Do Analytics Discriminate? Disparities in Algorithms Across Various Racial and Ethnic Groups

Authored by Ayesha Rajan, Research Analyst at Altheia Predictive Health

Introduction

Patients who come in with concerns about kidney function are always tested for their glomerular filtration rate(GFR). It is interesting to note, the GFR is factored into the Kidney Failure Risk Equation and other algorithms differently for African Americans but remains standard across all other ethnic and racial minority groups. However, across several other predictive health algorithms and risk calculators, racial differences in the metabolic panel are typically not considered. Given that different racial and ethnic groups have different predispositions to and progressions of diseases, this is an area that needs improvement. As the field of medicine moves towards analytics to predict patient risk, medication needs and other factors, it is important to consider the benefits of increased accuracy by taking race into consideration when creating algorithms, as well as the implications of biased algorithms.

Current Problem

In 2019, NBC reported on an algorithm written by Optum that was heavily biased. The algorithm was used to rank patients that would most benefit from a care program that aimed to manage responsible use of medication and to keep patients out of the hospital. In a group of 6,000 black patients and 44,000 white patients, only 17.5% of people recommended for the program were black despite the fact that the black patients had 26.3% more chronic conditions. Developers had to ask themselves why this was the case and found that their cost-based algorithm left behind black patients because of monetary biases – black patients spend $1,800 less per year than white patients with the same conditions. This means that black patients with the same or worse chronic conditions than white patients were left behind because of their inability to pay. Once Optum balanced that aspect of the algorithm, they saw the number of black patients recommended for the program jump from 17.5% to 46.5% (Gawronski). This example shows disparities in algorithms that we can not always anticipate but that still negatively affect certain racial groups.

Analytics As A Solution

In October of 2019, George Washington University received a grant to study these types of disparities. The four-year study is still in its earliest stages, but it will help researchers better identify the relationships between race and disease prediction. Yan Ma, who is the Vice Chair of the Department of Bioinformatics at George Washington University, says that one of the biggest and easiest steps that can be taken to improve this situation is for large databases to include a patient’s ethnic group and/or race in their information. In fact, it’s surprising that many data bases do not already have this data.  If they did, it would make machine learning and artificial intelligence even more powerful tools than they are currently (Kent).

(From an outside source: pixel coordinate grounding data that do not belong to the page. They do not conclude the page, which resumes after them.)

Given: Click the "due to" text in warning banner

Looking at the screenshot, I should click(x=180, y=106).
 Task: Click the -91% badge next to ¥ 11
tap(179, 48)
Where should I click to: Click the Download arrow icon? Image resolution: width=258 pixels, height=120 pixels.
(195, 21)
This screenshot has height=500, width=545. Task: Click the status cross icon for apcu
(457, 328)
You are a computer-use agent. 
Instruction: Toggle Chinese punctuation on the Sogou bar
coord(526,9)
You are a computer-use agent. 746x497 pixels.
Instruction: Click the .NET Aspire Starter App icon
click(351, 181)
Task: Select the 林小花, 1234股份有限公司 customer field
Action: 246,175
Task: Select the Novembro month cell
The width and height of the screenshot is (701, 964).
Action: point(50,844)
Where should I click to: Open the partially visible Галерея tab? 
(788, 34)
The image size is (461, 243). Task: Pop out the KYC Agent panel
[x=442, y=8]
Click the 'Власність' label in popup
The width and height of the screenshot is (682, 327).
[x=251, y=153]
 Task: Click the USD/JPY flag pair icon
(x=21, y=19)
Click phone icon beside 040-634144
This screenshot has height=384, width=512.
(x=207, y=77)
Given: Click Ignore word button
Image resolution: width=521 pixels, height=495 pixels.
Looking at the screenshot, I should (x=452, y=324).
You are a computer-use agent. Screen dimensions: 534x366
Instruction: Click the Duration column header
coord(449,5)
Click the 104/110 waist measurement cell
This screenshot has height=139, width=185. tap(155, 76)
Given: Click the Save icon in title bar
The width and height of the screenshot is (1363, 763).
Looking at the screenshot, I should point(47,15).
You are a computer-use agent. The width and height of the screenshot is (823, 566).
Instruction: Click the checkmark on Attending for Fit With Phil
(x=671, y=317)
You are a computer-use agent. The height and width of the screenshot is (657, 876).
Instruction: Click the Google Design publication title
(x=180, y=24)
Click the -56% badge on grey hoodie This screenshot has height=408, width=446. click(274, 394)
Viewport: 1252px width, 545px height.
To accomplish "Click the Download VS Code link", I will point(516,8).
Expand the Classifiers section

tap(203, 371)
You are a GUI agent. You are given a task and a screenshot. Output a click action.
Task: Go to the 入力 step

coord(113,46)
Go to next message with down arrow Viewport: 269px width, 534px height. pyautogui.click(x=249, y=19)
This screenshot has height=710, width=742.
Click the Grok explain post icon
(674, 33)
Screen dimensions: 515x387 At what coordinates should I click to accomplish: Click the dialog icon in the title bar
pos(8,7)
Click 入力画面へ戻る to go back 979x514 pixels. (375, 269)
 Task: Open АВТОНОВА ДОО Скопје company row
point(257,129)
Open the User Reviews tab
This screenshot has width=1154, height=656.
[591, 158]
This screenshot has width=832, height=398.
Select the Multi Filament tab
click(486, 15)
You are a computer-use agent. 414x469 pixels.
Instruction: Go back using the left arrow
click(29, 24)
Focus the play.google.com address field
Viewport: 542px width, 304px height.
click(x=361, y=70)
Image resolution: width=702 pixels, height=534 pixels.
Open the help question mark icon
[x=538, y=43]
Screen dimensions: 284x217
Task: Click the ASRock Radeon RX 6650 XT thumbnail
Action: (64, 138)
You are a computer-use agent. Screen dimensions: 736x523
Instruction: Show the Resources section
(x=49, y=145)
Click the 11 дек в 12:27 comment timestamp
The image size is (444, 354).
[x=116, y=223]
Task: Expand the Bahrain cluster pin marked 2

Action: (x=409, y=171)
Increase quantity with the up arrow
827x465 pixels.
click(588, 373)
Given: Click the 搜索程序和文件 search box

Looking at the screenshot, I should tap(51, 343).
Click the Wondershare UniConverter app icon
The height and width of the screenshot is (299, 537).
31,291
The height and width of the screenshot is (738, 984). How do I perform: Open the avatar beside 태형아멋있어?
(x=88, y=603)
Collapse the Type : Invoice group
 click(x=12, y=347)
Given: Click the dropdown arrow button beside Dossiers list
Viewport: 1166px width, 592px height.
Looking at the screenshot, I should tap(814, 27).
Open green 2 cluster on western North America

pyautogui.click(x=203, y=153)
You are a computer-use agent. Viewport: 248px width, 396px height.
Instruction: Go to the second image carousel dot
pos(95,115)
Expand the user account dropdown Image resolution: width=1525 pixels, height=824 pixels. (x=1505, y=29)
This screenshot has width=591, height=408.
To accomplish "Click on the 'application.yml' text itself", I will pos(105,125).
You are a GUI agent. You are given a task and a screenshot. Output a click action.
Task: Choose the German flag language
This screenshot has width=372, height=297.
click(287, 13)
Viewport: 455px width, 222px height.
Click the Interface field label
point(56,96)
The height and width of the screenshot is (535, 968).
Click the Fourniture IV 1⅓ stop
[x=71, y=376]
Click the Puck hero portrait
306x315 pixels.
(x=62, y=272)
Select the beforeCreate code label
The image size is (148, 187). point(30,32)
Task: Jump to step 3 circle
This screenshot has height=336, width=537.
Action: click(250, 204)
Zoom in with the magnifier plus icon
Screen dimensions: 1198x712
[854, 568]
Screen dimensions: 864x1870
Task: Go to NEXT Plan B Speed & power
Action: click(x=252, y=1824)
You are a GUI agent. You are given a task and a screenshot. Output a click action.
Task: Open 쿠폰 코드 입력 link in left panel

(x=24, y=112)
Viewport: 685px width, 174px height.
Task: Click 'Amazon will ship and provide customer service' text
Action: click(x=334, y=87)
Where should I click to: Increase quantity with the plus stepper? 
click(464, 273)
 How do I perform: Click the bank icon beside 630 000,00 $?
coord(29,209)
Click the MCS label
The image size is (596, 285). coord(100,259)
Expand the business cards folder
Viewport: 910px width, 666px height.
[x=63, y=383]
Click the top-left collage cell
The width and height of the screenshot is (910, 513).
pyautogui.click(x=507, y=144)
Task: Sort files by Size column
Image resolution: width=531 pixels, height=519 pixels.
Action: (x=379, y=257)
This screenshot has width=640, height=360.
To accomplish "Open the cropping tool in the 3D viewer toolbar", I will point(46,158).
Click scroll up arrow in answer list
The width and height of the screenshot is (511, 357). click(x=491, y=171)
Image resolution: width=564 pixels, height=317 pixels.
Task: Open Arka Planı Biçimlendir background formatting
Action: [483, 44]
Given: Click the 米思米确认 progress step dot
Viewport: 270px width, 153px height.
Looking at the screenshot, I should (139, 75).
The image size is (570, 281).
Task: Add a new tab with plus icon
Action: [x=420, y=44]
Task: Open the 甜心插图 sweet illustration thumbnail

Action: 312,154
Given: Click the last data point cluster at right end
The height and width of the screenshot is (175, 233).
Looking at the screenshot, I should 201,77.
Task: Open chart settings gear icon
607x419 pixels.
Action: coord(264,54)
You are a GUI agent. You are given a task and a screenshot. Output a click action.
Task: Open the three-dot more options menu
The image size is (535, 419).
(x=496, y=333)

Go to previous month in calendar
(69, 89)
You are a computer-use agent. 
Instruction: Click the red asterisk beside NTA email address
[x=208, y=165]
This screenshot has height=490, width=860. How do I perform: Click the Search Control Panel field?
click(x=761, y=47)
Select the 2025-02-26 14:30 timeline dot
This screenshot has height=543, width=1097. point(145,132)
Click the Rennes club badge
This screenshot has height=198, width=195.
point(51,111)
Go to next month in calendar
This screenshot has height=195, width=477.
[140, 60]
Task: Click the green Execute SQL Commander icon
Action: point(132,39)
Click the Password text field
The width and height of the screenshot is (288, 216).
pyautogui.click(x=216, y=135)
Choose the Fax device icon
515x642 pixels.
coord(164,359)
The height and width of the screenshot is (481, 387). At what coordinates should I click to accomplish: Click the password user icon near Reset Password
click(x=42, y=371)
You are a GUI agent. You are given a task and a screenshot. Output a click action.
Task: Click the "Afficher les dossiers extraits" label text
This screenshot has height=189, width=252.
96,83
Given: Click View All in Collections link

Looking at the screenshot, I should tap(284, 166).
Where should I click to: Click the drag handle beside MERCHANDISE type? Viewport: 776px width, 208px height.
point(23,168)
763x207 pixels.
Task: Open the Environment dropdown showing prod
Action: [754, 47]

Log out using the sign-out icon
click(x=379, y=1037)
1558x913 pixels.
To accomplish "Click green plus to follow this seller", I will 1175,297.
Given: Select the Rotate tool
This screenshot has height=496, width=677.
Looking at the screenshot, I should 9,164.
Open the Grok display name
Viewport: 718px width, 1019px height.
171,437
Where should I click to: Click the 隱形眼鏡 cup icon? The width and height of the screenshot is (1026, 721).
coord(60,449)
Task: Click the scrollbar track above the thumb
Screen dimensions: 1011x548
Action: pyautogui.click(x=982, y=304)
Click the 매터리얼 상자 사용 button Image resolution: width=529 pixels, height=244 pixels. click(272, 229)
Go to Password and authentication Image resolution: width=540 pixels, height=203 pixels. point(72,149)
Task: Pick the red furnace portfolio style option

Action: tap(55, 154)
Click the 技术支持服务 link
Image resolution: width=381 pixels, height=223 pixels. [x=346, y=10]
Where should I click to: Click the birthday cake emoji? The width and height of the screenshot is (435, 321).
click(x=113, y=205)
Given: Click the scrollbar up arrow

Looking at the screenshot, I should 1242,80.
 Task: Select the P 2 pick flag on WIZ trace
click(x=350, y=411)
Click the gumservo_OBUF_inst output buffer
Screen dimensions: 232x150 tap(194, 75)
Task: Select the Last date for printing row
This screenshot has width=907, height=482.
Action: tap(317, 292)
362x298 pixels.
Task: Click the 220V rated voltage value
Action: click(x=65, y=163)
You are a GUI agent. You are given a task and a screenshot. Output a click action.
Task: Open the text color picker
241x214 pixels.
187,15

The Centers for Medicare & Medicaid Services echo the same sentiment in their studies of using racial data to improve healthcare treatment for all patients, citing lack of clear and reliable data as the biggest roadblock to their research and the area most in need of improvement. Currently, Medicare uses (and has been using for quite some time) a method called geocoding to target at risk communities. Geocoding makes predictions about a person’s health based on the characteristics of the areas in which they live. It works in the way that many would like algorithms to account for racial differences;  it takes into consideration the population health and trends of a community to make more targeted predictions about a person’s health. This method is limited because it is not exact and is highly dependent on areas that self-segregate. It does however lay out the groundwork for how a study could separate certain groups to identify their specific risk factors and general health.

Conclusion

While data science tools such as machine learning and artificial intelligence have significantly advanced the field of medicine, there are many people that are left behind because of biased equations. In order to best serve all communities it is important that healthcare providers and companies that are creating predictive algorithms take differences in racial predispositions into account and adjust metabolic and blood panels in the same way to provide the best care to each unique patient.

Works Cited

Gawronski, Quinn. “Racial Bias Found in Widely Used Health Care Algorithm.” NBCNews.com, NBCUniversal News Group, 7 Nov. 2019, www.nbcnews.com/news/nbcblk/racial-bias-found-widely-used-health-care-algorithm-n1076436.

Kent, Jessica. “Machine Learning to Uncover Racial Disparities in Healthcare.” HealthITAnalytics, 31 Oct. 2019, healthitanalytics.com/news/machine-learning-to-uncover-racial-disparities-in-healthcare.

Llanos, Karen. “Using Data on Race and Ethnicity to Improve Health Care Quality for Medicaid Beneficiaries.” CHCS, 2006, www.chcs.org/media/Using_Date_to_Reduce_Health_Disparities.pdf.